Shinshoji Zen Museum and Gardens is part of Shinshoji Temple, a Rinzai Zen complex about 15 kilometers southwest of Fukuyama. The grounds spread across forested terrain shaped by a pond at the front and a wooded hill behind, with buildings connected by walking paths and Zen gardens.

Visitors move through gardens, teahouses, museum spaces and areas for meditation. Historic structures have been relocated and integrated alongside contemporary additions, creating a layered environment of old and new.

The site is experienced on foot. From the entrance, it takes around 15 minutes to reach the main hall, passing the pond and walking along forest paths. At the top of the hill, the hall includes a museum space dedicated to Zen master Hakuin, whose calligraphy and paintings are shown in rotation.

One of the complex’s most striking features is Kohtei, an art pavilion by Kohei Nawa and the creative platform Sandwich, shaped like a ship and raised above a field of stone, its surface wrapped in hundreds of thousands of cypress shingles. A narrow bridge leads into the interior, where a 25-minute installation unfolds in near darkness — a slow sequence of shifting light reflected across water, turning the space into a quiet, immersive experience.

Murou Art Forest: Uda, Nara Prefecture

The Murou Art Forest is set within the wooded hills near Muroji Temple, a historic site known for its Japanese cedar forests and mountain terrain.

The sculpture park is laid out along a network of forest paths that follow the natural contours of the landscape. There is no single central exhibition space; instead, visitors move through the site on foot, encountering artworks gradually along the way. Some pieces are positioned close to the paths, while others sit further into the trees or emerge around bends, slopes and changes in elevation.

The large-scale installations are abstract in form and made from steel and other industrial materials, constructed to harmonize with the landscape. They arc, twist and extend into the surrounding space, often appearing to grow out of or respond directly to their environment. Their placement takes cues from the terrain, including the incline of the hills, gaps in the forest and the density of the surrounding Japanese cedar trees.

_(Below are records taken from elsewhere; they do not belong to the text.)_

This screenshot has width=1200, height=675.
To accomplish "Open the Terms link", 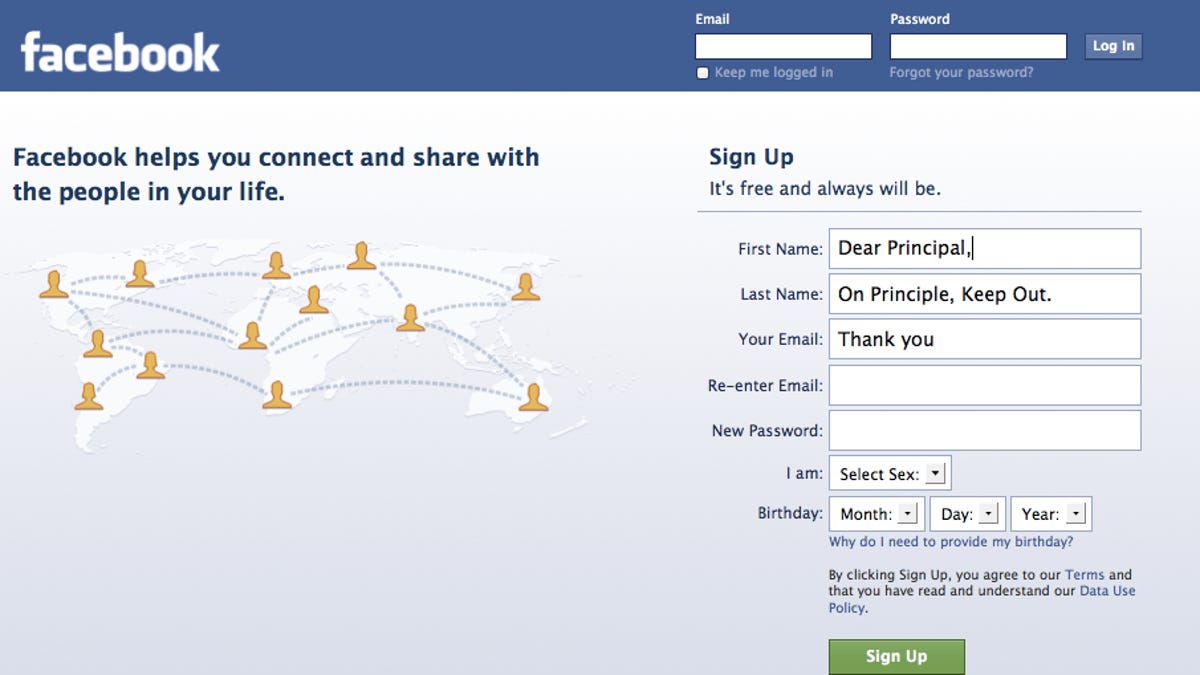I will click(1084, 575).
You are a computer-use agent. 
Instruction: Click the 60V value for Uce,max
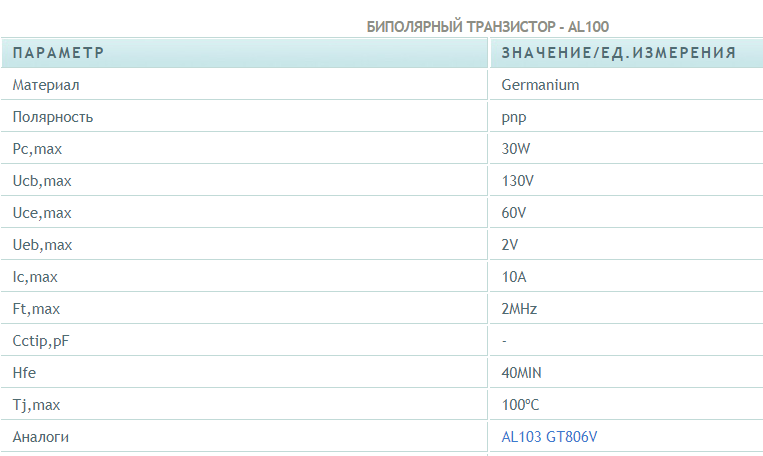(514, 213)
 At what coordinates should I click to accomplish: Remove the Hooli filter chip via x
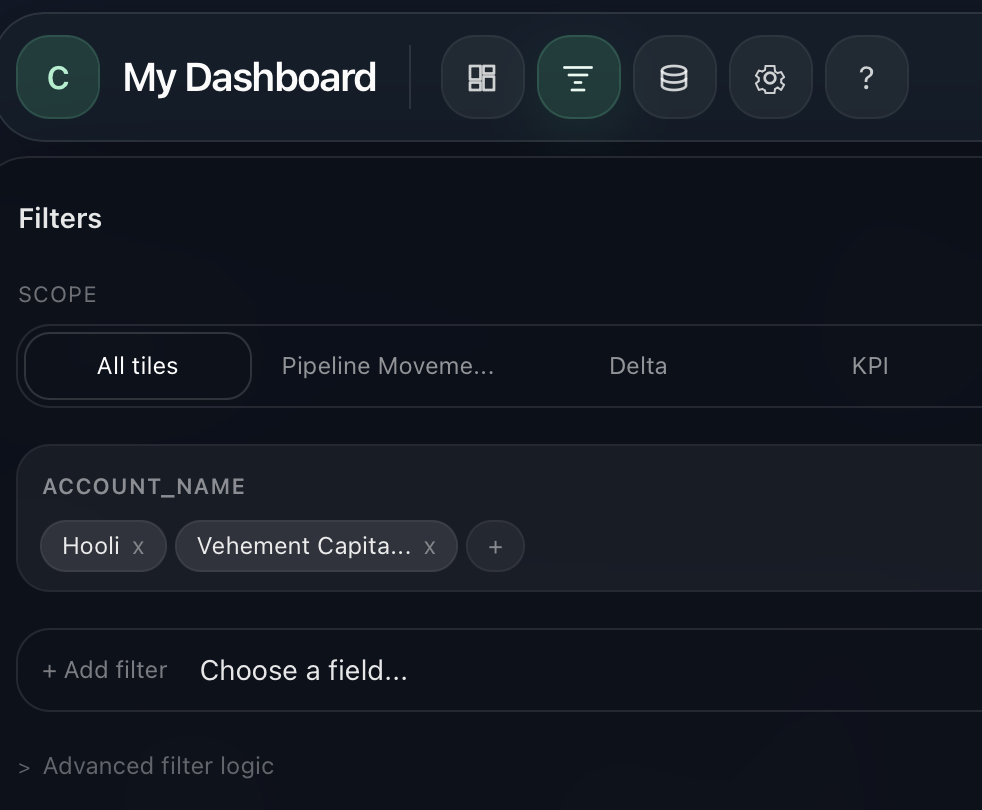pos(138,547)
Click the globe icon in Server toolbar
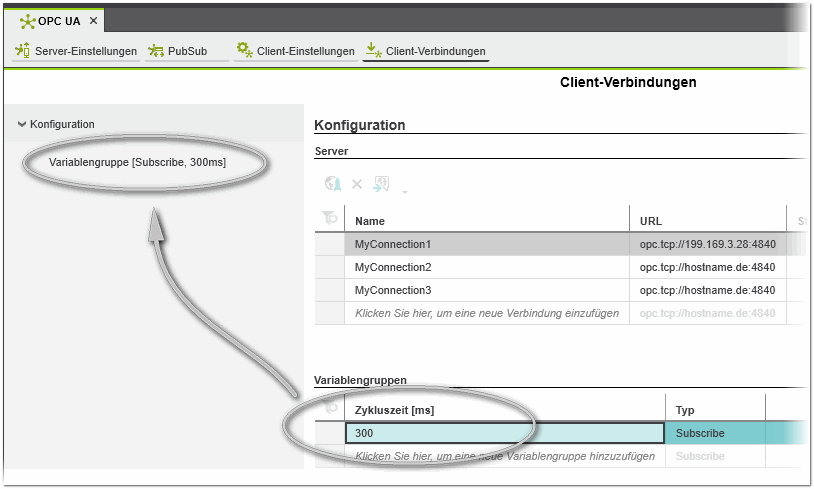814x489 pixels. [x=333, y=185]
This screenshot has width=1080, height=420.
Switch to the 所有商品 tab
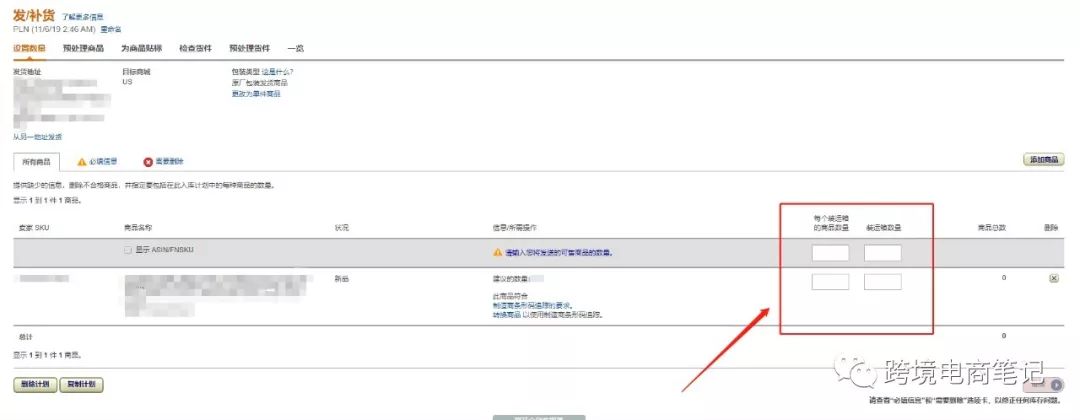point(36,161)
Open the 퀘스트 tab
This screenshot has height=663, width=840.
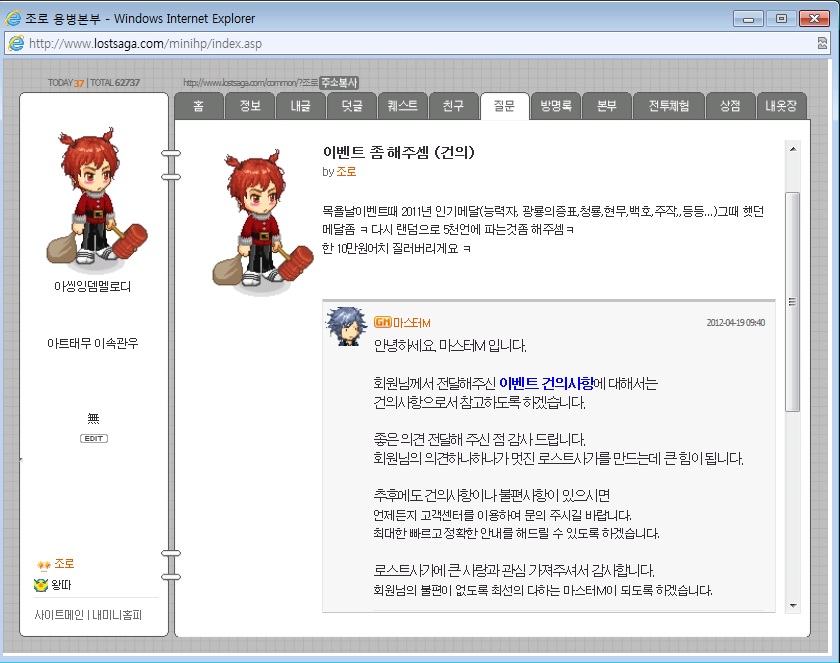coord(402,106)
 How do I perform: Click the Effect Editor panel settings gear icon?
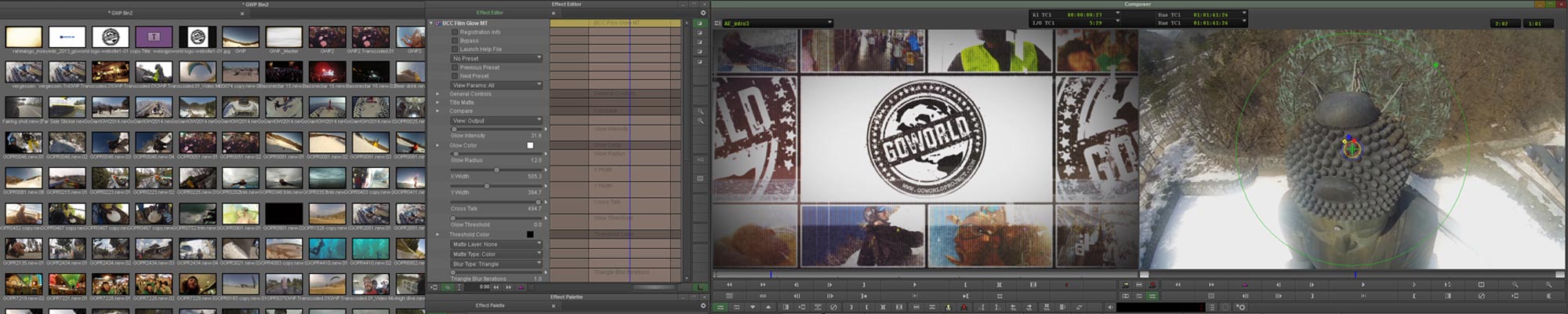(x=702, y=13)
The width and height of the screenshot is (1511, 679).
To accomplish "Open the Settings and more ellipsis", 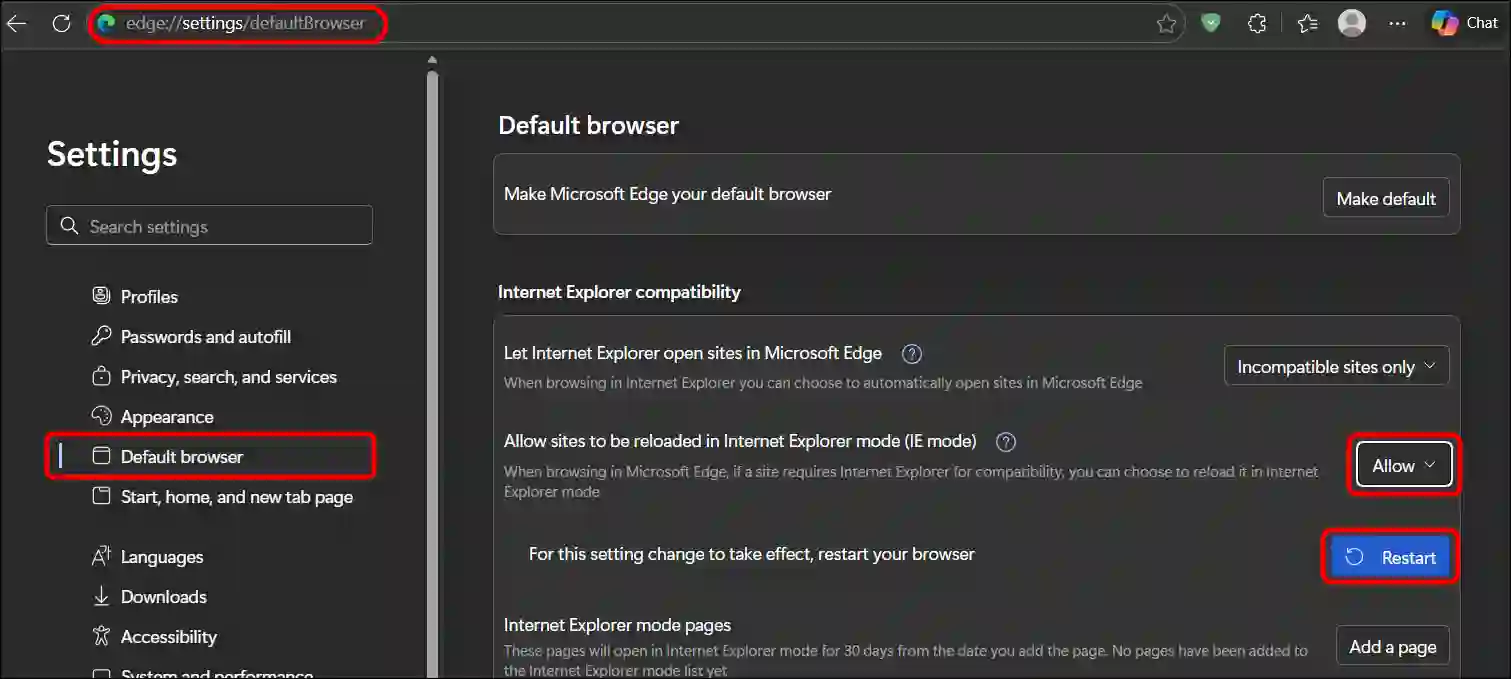I will [x=1397, y=22].
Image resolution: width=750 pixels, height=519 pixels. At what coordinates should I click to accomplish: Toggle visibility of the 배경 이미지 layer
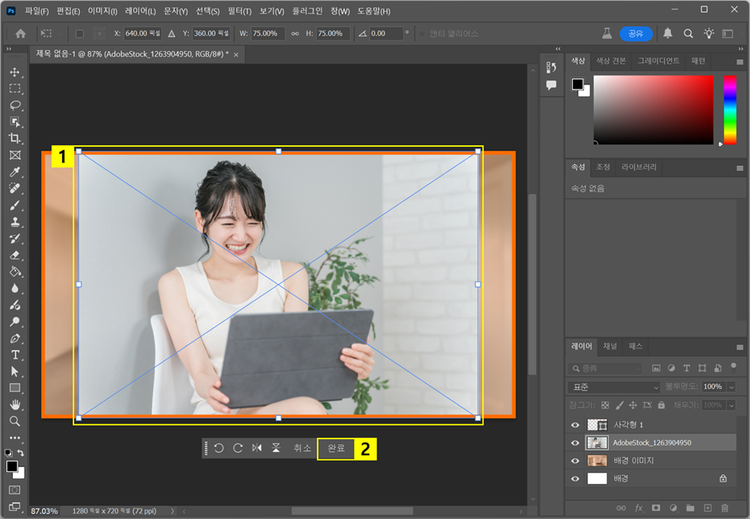pos(574,461)
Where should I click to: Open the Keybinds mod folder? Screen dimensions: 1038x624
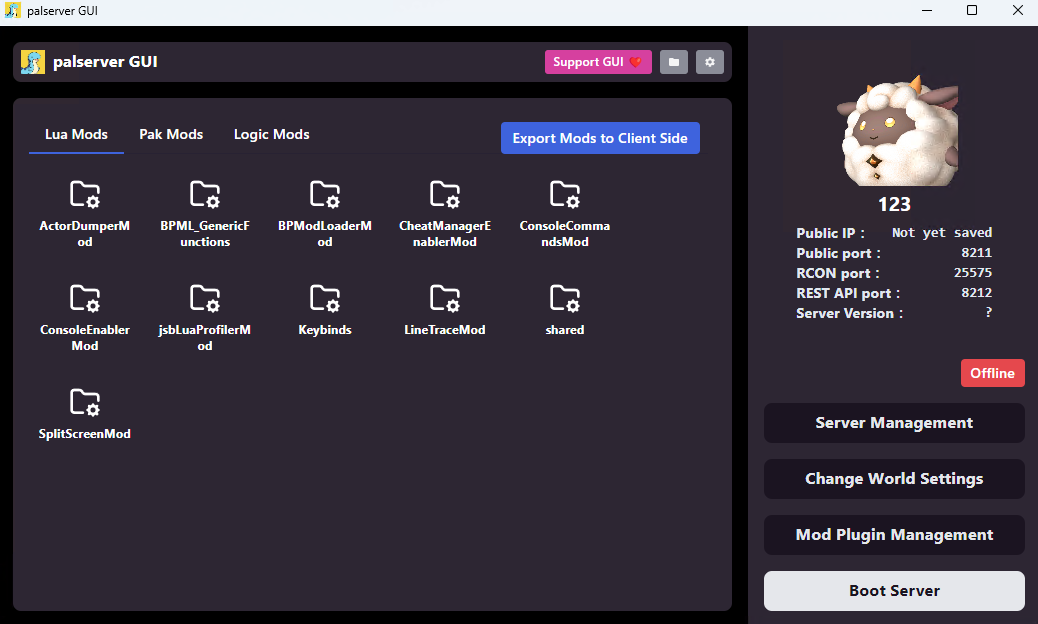point(324,298)
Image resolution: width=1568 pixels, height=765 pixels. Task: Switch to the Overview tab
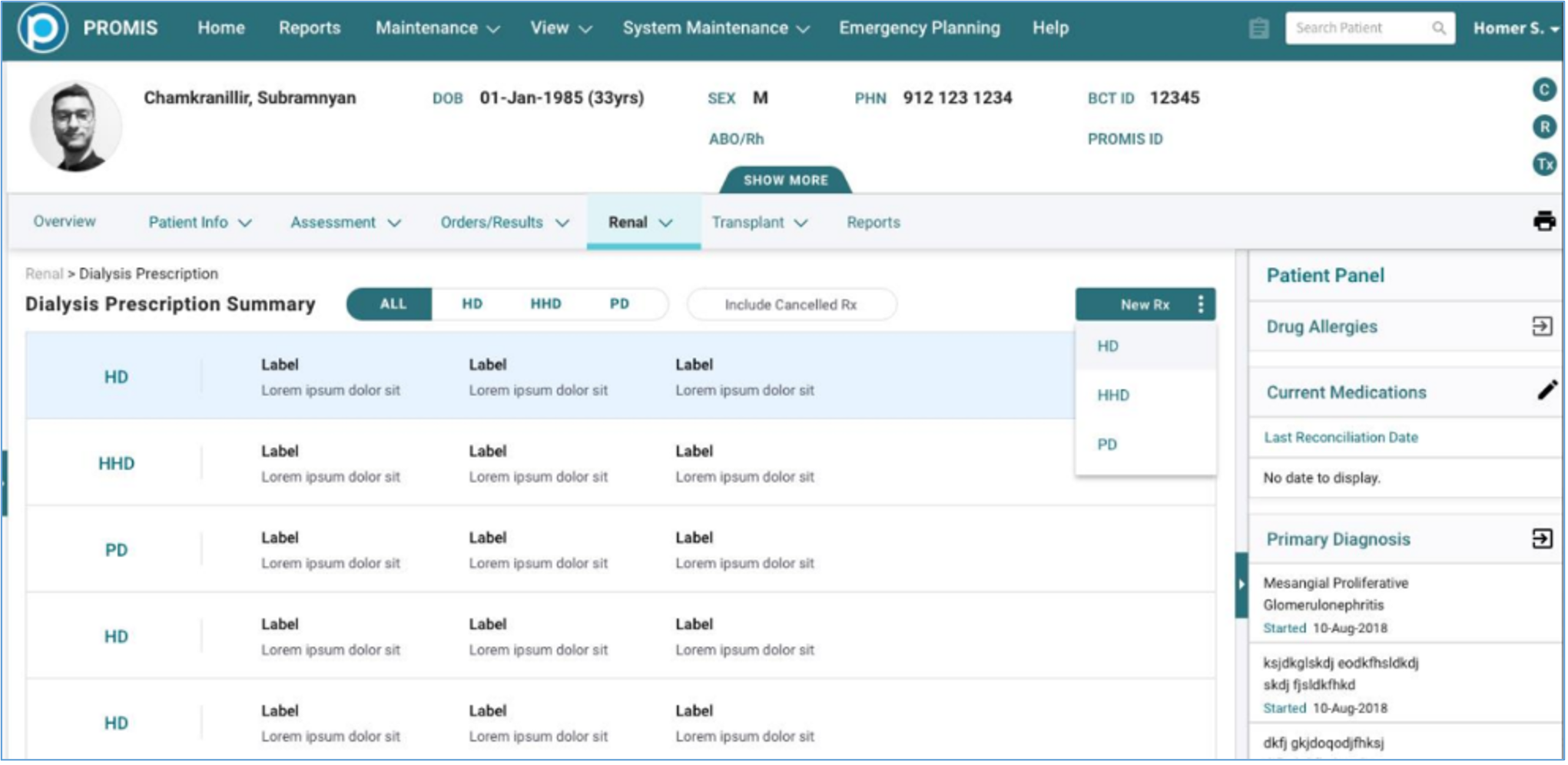tap(65, 222)
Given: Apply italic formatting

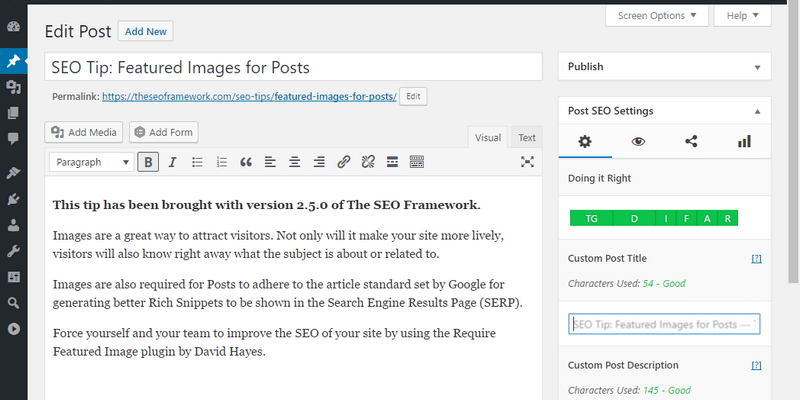Looking at the screenshot, I should coord(172,162).
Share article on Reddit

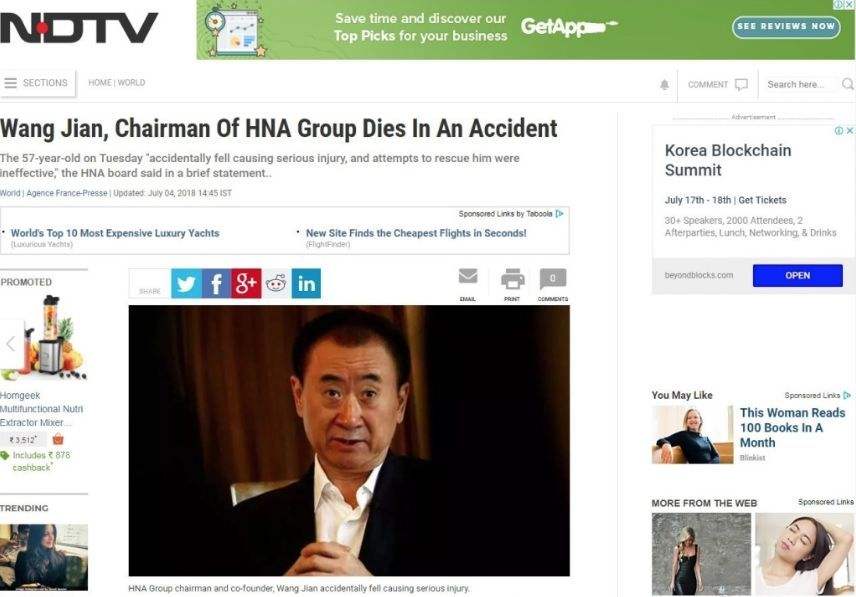coord(276,283)
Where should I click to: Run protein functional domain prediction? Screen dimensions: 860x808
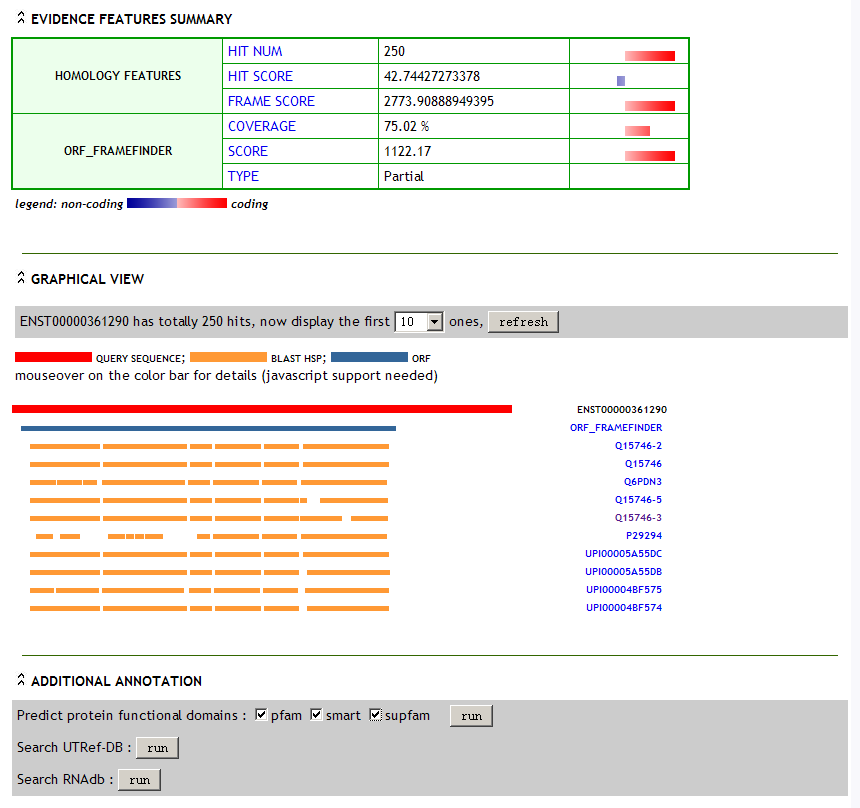tap(471, 716)
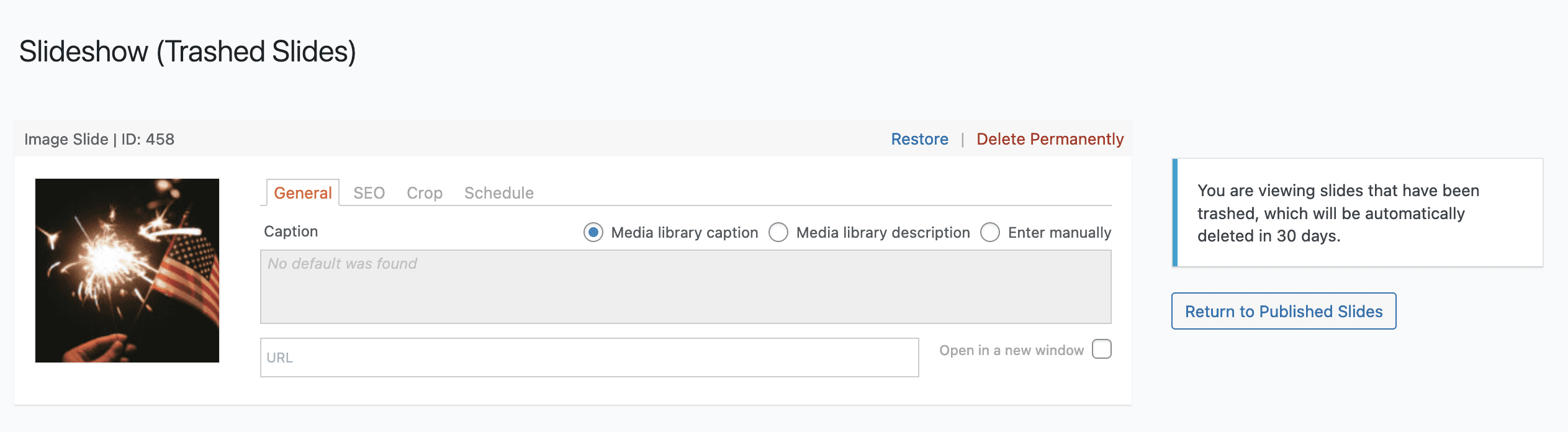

Sazaedo Temple: Aizuwakamatsu, Fukushima Prefecture

Though not a work of contemporary architecture, Sazaedo Temple is widely known for the ingenuity of its design. Built in 1796, it is one of the most unusual surviving wooden structures in Japan. From the outside, it appears as a simple hexagonal tower in timber, raised slightly above the ground and almost understated in form.

Inside, however, it forms a double helix-like circulation system: Two interlocking ramps spiral through the same space, carrying visitors up one side and down the other in a continuous loop. The ascent and descent are completely separated, so you never encounter people moving in the opposite direction.

Along the route are 33 statues of Kannon, the bodhisattva of compassion, placed so visitors can pause and pray as they move through the structure. The temple was designed as a condensed version of the Saigoku 33 Kannon Pilgrimage, allowing worshippers to complete the entire journey within a single building. Visitors complete a full circuit without retracing their steps, moving through what is effectively a self-contained pilgrimage route.